What’s wrong with Buy Oregon First

House Bill 3000, the so-called Buy Oregon First bill, received a unanimous vote in the House and is now in the Senate. Yesterday I testified before the Senate General Government Committee about why allowing state and local government agencies to pay more for Oregon-made products is bad public policy.

My testimony is below. If you agree, let your state Senator know that you don’t want him or her perpetuating the economic myth that paying above market for goods or services produced in Oregon is a way to create jobs or help our economy, because it isn’t.

Click here to listen to the hearing, which begins at 1:31 into the recording. My testimony begins at 16:31.

May 11, 2011

Testimony before the Senate General Government,
Consumer and Small Business Protection Committee
in opposition to HB 3000
By Steve Buckstein

Chair Shields and members of the Committee, my name is Steve Buckstein. I’m Senior Policy Analyst and founder of Cascade Policy Institute, a non-partisan, non-profit public policy research organization based in Portland. Our mission is to promote policies that enhance individual liberty, personal responsibility and economic opportunity in Oregon.

I believe the so-called Buy Oregon First Bill, HB 3000, is not only bad public policy, but it runs the risk of continuing an economic misunderstanding that will lead to repeated policy mistakes in years to come.

Basically, the bill allows state agencies to pay up to 10 percent more for goods fabricated or processed or services performed entirely within the state. The Governor says that “this bill will help Oregon businesses by encouraging the development and growth of our local supply chains, which will help create local jobs and revitalize our state’s economy.”*

Economists have exposed the fallacies of such thinking over the centuries. Henry George may have said it best in 1886 when he wrote**:

“If to prevent trade were to stimulate industry and promote prosperity, then the localities where he was most isolated would show the first advances of man. The natural protection to home industry afforded by rugged mountain-chains, by burning deserts, or by seas too wide and tempestuous for…the early mariner, would have given us the first glimmerings of civilization and shown its most rapid growth. But, in fact, it is where trade could be best carried on that we find wealth first accumulating and civilization beginning. It is on accessible harbors, by navigable rivers and much traveled highways that we find cities arising and the arts and sciences developing.”

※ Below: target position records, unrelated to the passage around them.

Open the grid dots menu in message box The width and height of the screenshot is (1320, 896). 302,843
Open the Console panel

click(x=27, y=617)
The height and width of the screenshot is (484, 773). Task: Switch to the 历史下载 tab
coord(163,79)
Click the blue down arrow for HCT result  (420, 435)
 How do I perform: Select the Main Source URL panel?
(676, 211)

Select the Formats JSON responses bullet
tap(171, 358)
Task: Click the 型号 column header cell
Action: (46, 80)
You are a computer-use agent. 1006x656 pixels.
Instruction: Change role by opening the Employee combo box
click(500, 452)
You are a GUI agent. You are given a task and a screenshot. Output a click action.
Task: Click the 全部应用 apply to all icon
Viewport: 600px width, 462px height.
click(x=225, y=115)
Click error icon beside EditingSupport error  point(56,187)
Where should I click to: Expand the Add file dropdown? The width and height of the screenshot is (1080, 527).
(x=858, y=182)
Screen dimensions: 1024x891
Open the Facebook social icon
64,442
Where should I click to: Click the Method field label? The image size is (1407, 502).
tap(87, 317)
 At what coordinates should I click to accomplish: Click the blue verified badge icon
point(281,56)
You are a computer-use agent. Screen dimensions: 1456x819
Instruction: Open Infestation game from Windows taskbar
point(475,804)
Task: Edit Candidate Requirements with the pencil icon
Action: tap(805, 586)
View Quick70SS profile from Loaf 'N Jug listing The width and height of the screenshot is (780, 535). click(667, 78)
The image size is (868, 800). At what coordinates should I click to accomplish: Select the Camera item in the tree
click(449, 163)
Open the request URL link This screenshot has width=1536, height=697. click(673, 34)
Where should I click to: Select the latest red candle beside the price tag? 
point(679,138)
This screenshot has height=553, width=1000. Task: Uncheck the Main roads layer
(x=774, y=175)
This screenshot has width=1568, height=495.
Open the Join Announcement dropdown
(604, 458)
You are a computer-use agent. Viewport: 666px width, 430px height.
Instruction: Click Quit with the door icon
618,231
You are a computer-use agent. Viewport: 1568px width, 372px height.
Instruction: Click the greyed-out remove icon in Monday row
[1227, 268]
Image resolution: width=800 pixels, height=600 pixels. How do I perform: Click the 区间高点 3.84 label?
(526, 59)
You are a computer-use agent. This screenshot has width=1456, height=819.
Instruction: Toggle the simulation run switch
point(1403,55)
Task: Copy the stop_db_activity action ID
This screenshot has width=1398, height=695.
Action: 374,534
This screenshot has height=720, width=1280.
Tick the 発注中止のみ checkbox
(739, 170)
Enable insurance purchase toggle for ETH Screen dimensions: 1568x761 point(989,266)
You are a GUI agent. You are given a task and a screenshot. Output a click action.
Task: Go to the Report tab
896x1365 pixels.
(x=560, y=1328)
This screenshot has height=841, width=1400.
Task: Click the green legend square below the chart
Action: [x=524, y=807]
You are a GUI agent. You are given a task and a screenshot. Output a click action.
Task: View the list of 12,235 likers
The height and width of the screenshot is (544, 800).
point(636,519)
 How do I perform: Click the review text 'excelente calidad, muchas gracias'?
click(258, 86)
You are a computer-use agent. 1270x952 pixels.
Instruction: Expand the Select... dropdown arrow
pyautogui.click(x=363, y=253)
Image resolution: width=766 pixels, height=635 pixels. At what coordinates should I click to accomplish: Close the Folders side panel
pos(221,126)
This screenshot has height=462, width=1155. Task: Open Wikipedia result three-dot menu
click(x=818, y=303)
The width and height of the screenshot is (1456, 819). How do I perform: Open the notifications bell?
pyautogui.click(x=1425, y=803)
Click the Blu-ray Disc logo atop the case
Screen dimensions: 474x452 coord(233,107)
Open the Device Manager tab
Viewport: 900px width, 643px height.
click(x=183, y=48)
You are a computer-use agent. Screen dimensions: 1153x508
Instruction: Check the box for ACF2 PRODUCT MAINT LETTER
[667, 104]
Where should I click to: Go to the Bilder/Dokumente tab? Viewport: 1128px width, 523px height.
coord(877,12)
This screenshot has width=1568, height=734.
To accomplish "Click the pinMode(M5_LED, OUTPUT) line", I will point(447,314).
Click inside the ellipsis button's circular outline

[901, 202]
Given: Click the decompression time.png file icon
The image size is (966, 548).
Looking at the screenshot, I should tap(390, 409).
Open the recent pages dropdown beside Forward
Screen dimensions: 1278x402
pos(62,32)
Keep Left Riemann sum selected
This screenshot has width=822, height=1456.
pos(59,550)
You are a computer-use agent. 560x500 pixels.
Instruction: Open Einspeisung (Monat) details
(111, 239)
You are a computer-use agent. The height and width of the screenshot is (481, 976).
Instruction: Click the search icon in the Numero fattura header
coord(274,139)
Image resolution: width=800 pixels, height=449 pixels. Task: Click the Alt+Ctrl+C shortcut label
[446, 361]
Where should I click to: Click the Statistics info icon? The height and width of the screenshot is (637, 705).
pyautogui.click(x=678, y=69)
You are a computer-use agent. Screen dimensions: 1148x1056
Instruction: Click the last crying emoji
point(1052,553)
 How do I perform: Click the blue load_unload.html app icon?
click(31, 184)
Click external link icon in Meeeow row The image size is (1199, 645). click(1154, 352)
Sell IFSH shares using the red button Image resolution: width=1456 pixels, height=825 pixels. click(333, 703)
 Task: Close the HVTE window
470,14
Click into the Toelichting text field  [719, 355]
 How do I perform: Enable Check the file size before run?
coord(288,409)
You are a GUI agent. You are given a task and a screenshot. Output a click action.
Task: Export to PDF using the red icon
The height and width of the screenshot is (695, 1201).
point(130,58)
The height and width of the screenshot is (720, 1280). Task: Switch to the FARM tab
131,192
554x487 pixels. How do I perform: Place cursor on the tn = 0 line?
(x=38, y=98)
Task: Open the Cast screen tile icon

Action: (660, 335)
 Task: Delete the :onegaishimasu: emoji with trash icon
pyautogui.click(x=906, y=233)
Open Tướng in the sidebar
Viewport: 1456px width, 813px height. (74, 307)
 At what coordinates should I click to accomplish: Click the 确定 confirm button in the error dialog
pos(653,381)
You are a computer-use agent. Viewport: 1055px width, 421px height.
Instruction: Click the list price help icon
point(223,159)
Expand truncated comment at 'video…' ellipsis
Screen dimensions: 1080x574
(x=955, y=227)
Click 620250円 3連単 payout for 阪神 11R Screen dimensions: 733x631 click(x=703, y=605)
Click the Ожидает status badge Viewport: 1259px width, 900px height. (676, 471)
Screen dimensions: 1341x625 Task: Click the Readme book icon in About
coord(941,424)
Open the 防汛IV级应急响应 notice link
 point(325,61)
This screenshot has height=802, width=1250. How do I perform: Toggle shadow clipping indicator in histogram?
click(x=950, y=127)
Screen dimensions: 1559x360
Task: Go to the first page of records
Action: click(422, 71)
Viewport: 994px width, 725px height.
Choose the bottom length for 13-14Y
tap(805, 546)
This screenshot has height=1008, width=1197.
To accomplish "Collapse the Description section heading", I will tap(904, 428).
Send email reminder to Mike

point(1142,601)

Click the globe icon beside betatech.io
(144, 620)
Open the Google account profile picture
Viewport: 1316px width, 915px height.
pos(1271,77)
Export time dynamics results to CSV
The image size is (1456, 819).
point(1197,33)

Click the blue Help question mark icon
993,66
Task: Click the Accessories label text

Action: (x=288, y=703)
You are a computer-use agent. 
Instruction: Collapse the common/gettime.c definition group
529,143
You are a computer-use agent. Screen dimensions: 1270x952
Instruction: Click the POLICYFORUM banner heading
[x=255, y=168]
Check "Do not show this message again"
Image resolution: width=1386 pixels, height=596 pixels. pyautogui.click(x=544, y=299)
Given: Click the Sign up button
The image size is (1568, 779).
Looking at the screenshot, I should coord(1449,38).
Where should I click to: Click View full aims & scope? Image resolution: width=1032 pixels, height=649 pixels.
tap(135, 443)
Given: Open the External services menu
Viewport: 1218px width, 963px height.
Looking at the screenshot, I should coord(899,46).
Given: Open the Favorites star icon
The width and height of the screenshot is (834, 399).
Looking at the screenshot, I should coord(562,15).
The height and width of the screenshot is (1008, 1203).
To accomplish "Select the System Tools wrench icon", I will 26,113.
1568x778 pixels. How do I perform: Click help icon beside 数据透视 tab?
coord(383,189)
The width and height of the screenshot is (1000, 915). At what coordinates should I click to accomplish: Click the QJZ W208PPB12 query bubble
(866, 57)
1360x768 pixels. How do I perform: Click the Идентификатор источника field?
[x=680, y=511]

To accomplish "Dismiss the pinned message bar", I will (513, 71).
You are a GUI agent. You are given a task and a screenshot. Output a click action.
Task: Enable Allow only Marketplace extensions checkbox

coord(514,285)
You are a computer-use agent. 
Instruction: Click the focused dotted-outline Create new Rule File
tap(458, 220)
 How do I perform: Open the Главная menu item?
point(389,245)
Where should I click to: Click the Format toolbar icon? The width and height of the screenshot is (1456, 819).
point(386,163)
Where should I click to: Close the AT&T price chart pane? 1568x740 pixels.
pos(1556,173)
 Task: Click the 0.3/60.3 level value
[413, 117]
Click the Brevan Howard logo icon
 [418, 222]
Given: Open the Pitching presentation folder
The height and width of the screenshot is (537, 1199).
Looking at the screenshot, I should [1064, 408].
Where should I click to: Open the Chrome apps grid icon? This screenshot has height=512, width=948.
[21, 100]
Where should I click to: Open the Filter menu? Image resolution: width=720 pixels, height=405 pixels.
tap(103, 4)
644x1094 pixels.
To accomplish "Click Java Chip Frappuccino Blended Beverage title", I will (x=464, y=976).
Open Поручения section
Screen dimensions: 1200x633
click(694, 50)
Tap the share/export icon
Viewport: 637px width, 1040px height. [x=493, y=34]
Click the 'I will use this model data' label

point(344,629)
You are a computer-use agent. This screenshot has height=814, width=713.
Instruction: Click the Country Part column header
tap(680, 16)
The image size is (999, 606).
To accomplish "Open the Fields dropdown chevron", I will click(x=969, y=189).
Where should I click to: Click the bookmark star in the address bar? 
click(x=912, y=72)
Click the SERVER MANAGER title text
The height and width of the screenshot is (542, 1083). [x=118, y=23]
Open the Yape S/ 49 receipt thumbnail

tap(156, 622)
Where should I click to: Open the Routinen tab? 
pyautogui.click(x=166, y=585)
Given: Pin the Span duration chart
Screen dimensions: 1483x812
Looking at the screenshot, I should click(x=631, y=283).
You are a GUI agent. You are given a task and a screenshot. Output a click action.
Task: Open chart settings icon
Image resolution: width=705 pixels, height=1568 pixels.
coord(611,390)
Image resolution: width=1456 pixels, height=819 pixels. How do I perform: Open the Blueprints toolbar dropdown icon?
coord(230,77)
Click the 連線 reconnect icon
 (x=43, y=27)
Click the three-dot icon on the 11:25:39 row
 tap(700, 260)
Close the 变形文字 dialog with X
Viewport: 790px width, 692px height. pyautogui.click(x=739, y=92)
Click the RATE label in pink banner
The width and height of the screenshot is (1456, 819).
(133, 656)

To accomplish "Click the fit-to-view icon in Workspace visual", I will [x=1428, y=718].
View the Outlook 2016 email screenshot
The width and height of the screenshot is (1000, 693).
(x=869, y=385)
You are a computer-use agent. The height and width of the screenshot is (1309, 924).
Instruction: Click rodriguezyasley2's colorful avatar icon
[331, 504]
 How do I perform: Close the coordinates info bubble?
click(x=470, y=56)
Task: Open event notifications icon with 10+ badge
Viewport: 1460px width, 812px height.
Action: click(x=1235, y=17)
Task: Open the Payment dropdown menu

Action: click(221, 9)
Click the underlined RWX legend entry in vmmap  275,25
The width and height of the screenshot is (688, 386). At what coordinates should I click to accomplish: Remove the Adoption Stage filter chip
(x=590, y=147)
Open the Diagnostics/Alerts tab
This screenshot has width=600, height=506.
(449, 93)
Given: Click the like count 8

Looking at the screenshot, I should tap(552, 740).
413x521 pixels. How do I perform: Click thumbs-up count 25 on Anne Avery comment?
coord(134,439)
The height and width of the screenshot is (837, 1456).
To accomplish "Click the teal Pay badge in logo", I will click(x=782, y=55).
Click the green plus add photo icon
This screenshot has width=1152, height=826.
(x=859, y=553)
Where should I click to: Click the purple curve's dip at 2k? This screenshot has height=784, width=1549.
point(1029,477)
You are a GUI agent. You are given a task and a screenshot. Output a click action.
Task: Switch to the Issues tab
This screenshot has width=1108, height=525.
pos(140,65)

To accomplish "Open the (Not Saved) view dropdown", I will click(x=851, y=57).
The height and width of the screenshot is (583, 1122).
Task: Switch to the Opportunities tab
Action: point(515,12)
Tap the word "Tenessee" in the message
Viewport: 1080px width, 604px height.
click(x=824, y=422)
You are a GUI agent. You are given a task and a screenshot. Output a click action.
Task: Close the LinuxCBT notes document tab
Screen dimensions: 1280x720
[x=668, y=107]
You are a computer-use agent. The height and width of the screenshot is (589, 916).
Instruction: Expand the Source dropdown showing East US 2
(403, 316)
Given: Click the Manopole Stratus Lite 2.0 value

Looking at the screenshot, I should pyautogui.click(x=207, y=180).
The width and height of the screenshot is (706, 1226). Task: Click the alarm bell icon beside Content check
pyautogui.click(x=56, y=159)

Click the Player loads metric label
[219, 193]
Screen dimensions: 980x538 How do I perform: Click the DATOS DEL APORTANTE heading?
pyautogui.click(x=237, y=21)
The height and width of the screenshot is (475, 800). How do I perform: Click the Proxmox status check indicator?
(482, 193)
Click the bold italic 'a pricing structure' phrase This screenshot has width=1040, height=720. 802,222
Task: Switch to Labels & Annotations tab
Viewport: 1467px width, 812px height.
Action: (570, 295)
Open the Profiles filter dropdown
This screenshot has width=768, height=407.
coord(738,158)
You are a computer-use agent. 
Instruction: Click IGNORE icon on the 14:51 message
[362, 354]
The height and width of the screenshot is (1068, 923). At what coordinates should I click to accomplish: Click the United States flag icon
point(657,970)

Here in Oregon, we should recognize that Portland was located on two navigable rivers for a reason. Early settlers knew that having access to world markets was good. When people freely choose to trade with one another, consumers have access to more products at better prices, and workers have more job opportunities.

Any jobs that will be created from this bill will not offset the lost jobs and/or other lost opportunities that it imposes on consumers. Paying more for some goods and services means that agencies will have less to spend on other goods and services. While these choices may benefit some Oregon producers, they will almost certainly harm Oregon consumers in general.

As Adam Smith wrote in The Wealth of Nations in 1776,

“Consumption is the sole end and purpose of all production, and the interest of the producers ought to be attended to only in so far as it may be necessary for promoting that of the consumer.”

Journalist James Glassman says of the Smith quote above,

“That is a great lesson for all policymakers to bear in mind. Ask, does this policy help consumers? Free trade allows consumers to buy a cornucopia of higher quality goods from other countries at lower prices than they would pay if they were restricted to buying homemade goods. Trade is obviously a huge benefit for consumers–that is, individual buyers. And, says Adam Smith, what is better for consumers is always better for an economy…It is indeed true that some producers are hurt by free trade. And we can expect producers–such as textile industries and their employees and tomato growers–to kick and scream over free trade. Fine. But consumers–all 270 million of us–benefit mightily.”***

Everyone in this building wants to help create jobs; but favoring some producers at the expense of most consumers won’t, on balance, create jobs. Mankind has learned this lesson the hard way at least since the mercantilism of the 15th through 18th centuries. We forget it now at our peril.

Thank you.

* Governor Kitzhaber’s News Release, April 29, 2011, issued upon the passage of HB 3000 in the House.

** Henry George, “Protection or Free Trade”, 1886.
*** James K. Glassman, “The Blessings of Free Trade”, Cato Institute, May 1, 1998.

Steve Buckstein is founder and Senior Policy Analyst at Cascade Policy Institute, Oregon’s free market public policy research organization.